* [PROBLEM TO SOLVE]:
From the line containing "Where should I click to: Click the PancakeSwap" down to the last line of the listing, quote everything word for word, and nothing else, keeping pictures out.

* [THE DATA]:
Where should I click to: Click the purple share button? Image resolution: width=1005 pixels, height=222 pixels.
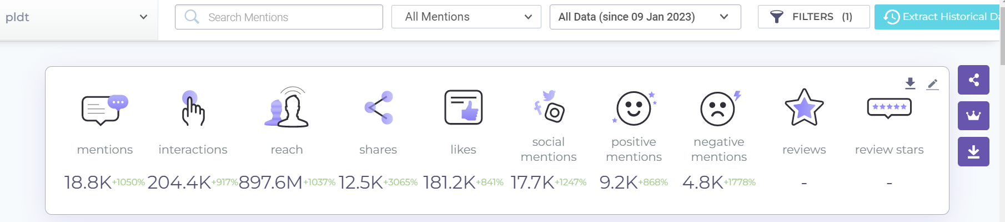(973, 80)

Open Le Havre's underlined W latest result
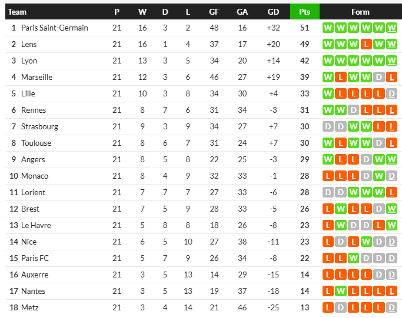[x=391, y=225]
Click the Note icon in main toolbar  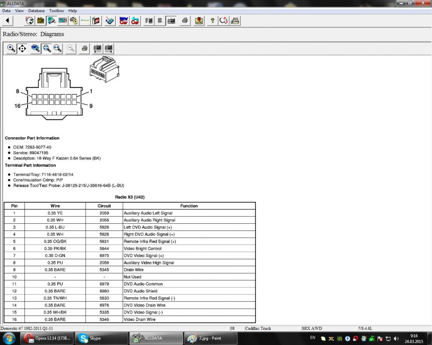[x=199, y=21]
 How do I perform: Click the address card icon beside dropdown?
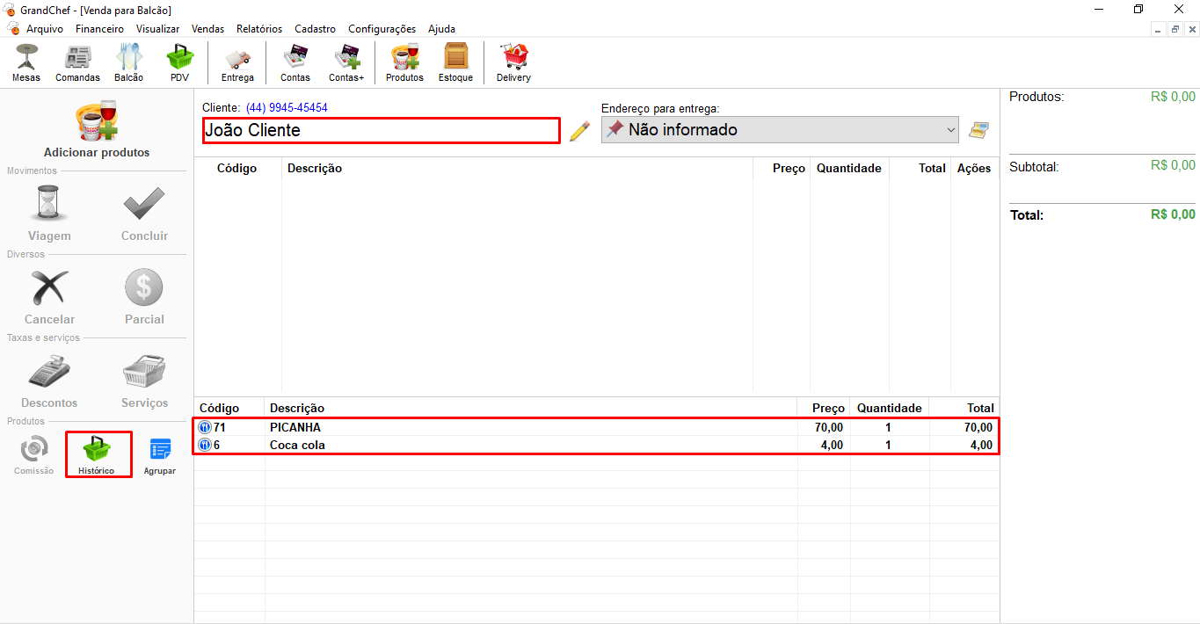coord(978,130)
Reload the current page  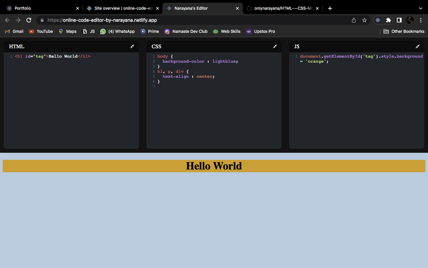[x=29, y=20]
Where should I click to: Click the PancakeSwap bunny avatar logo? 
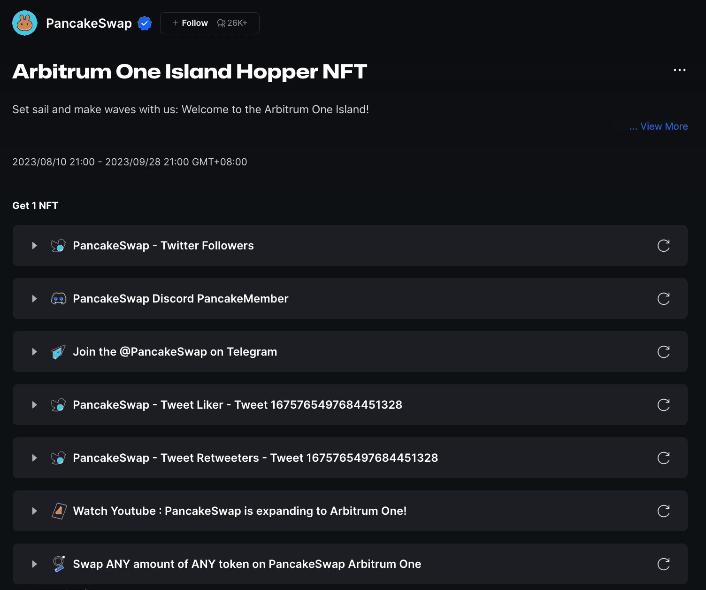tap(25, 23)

* [EXERCISE OUTPUT]:
Where should I click to: Click the PancakeSwap bunny avatar logo? 
tap(25, 23)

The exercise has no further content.